Bill Watson received a letter and a bound album in January that surprised him.

Photos of the historic Thunderbird Lodge found its way to Watson, with pictures predating anything the lodge had on file. In fact, the pictures predated the Thunderbird itself, showing the 1930s construction of the East Shore lodge.

The photos came courtesy of Scott Rayer, a Henderson, Nev. man who saw a story about the Thunderbird on a local TV station.

Rayer's mother, Jacqueline Emeriaud Rayer, was a niece to George and Elia Whittell, the lodge's builders and first inhabitants.

According to Rayer's e-mail correspondence with Watson, Jacqueline was basically indentured to the Whittells. Rayer said that in exchange for room and board and medical care, Jacqueline was Elia Whittell's personal maid, tending to her needs from the age of 13 in 1933 until Jacqueline married in 1947.

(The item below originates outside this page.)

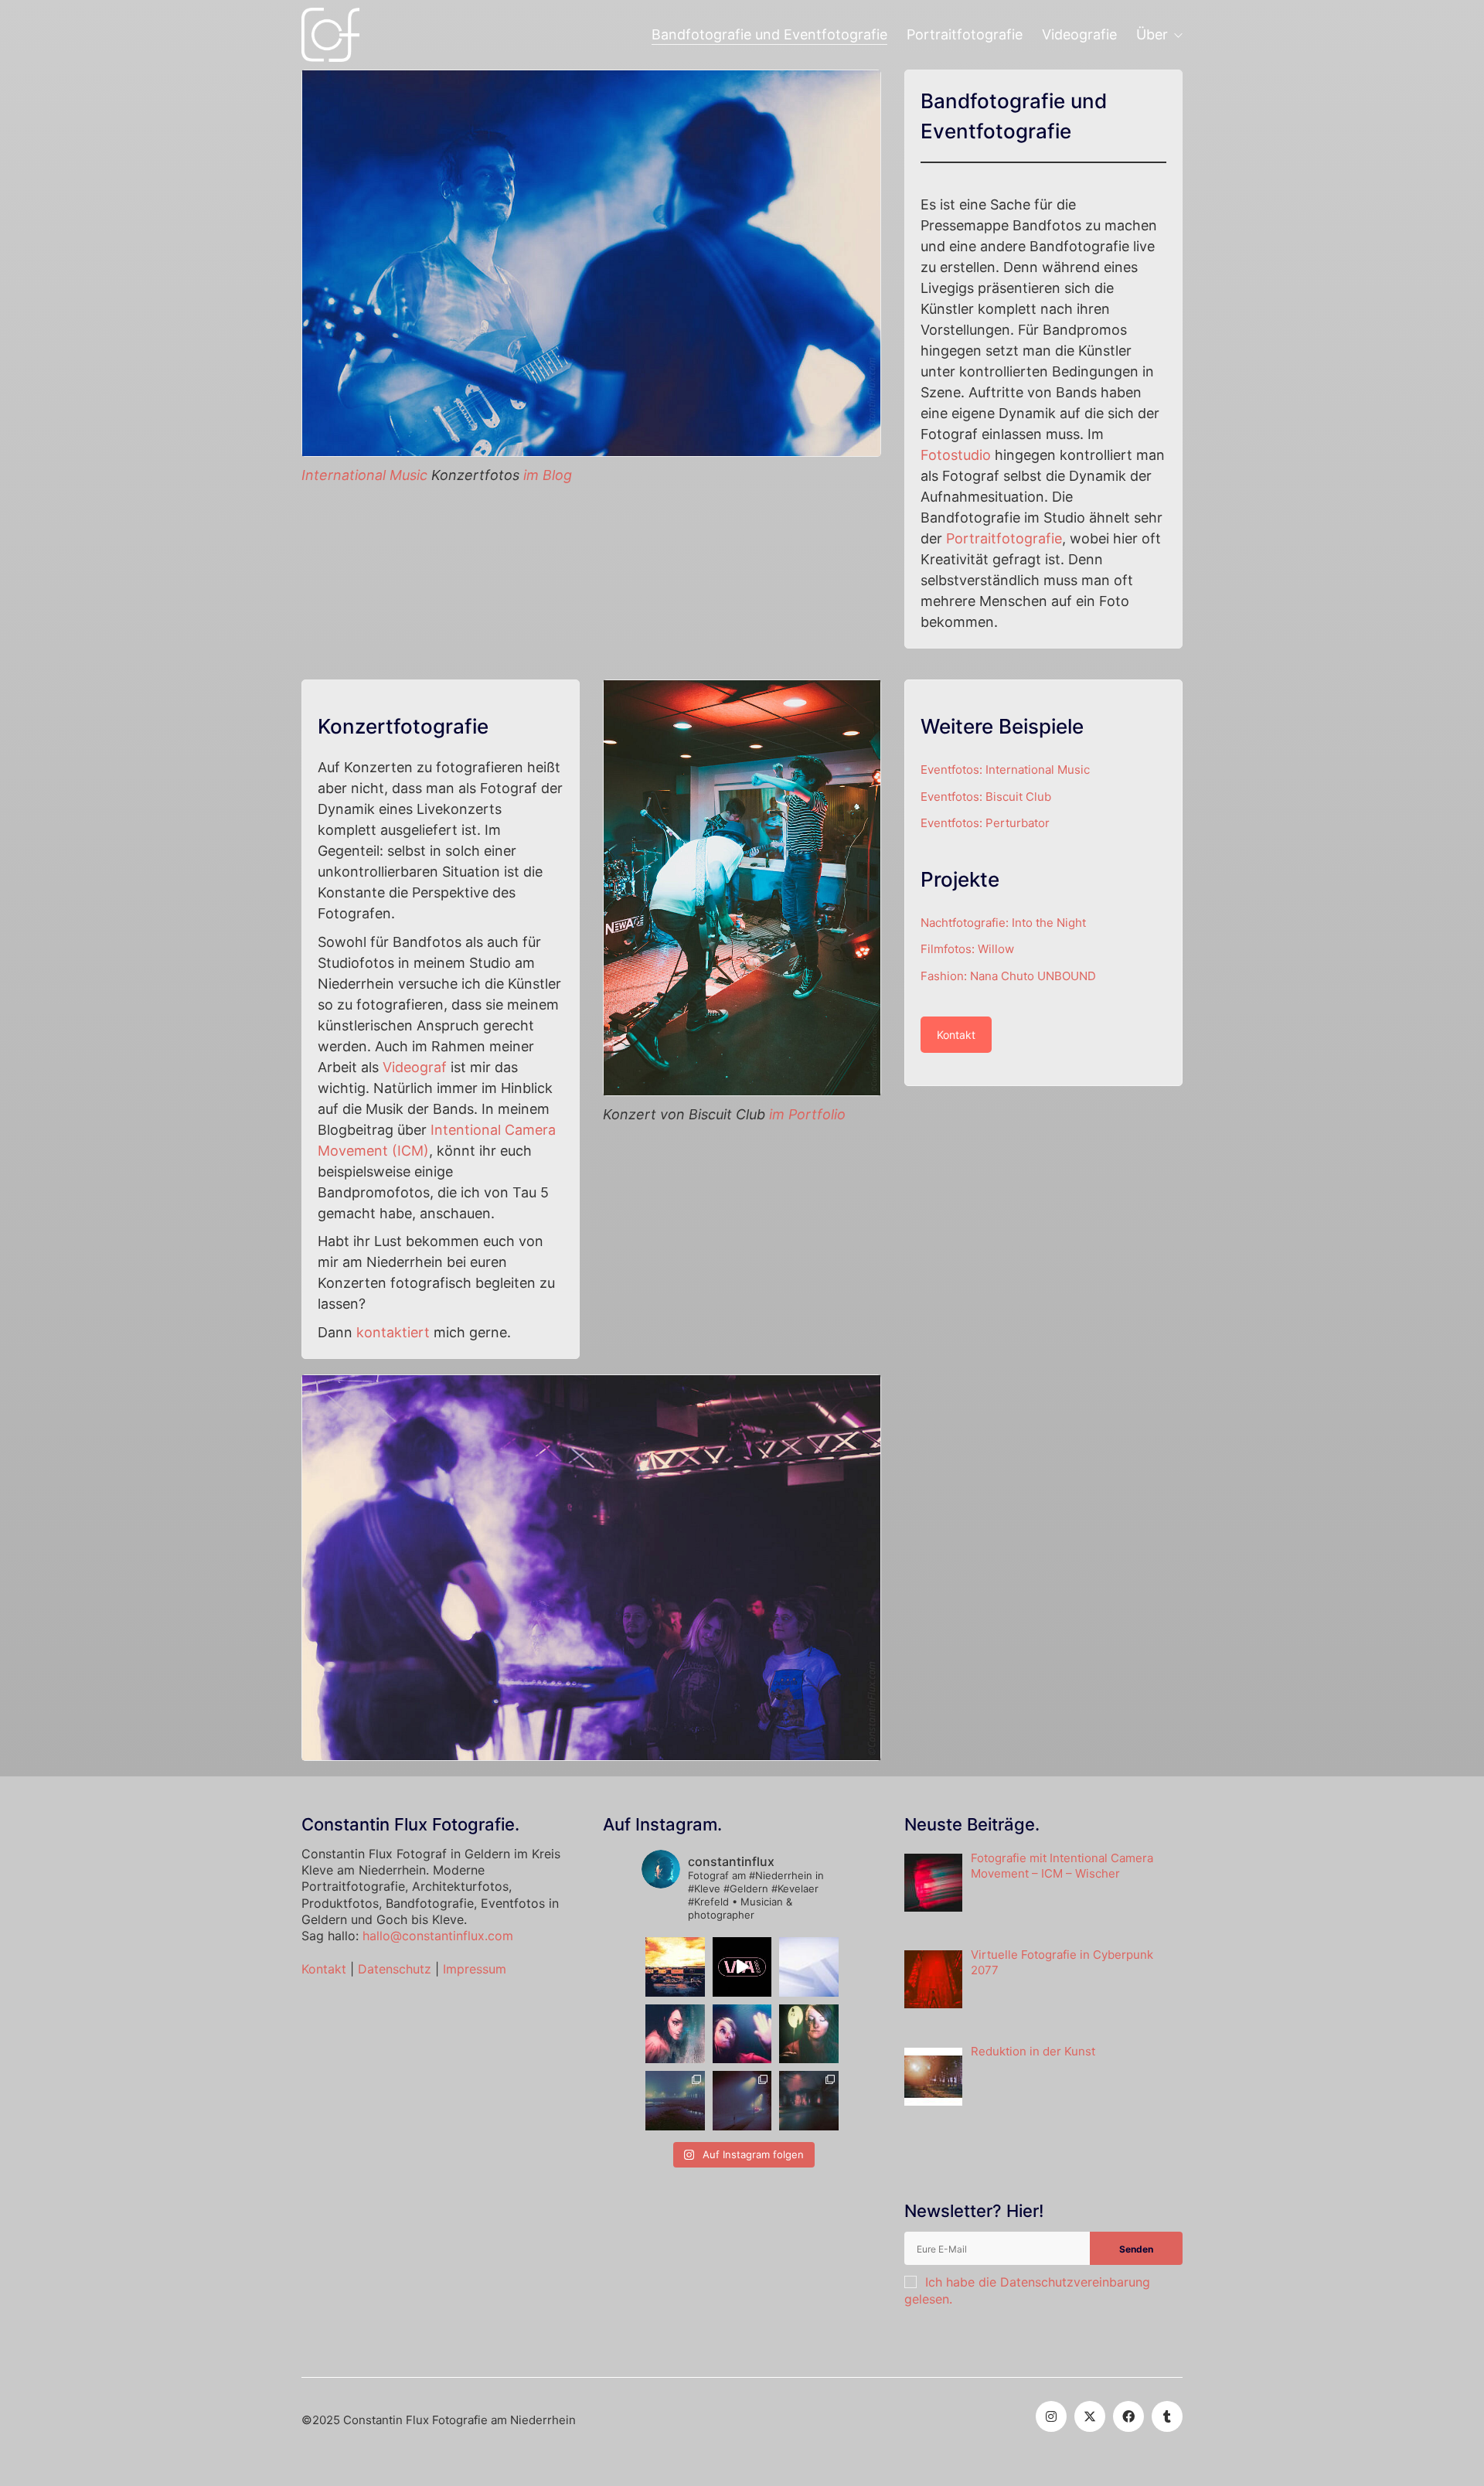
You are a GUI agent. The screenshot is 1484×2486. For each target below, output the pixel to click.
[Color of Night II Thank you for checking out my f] (742, 2100)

Rayer relays in his correspondence that Jacqueline was sent to America from her native France to live with the Whittells after an accident resulting in a broken leg for her. Jacqueline's mother, Marie Paschal, a sister to Elia Whittell, apparently sent young Jacqueline to live with the Whittells since they helped to pay for surgeries after she broke her leg.

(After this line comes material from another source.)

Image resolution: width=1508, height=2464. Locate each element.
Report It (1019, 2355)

From this, Rayer conjectures his mother was in effect indentured to the Whittells.

"Jacqueline was at the 'beck and call' for Elia during most of her stay with the Whittells," Rayer says in the e-mail.

This later led to tension between Elia and Jacqueline, and Rayer said that after an argument shortly following Jacqueline's marriage to his father, the two never spoke again.

Rayer received the album after his mother died in 2003 and meant to dispose of it.

Thankfully, said Watson, he didn't. His gift to the lodge is delivering vital clues about the people who lived in Lake Tahoe's castle and even clues about its early construction.

As curator of the Thunderbird Lodge and head of the Thunderbird Lodge Preservation Society, Watson said he was thrilled with the find.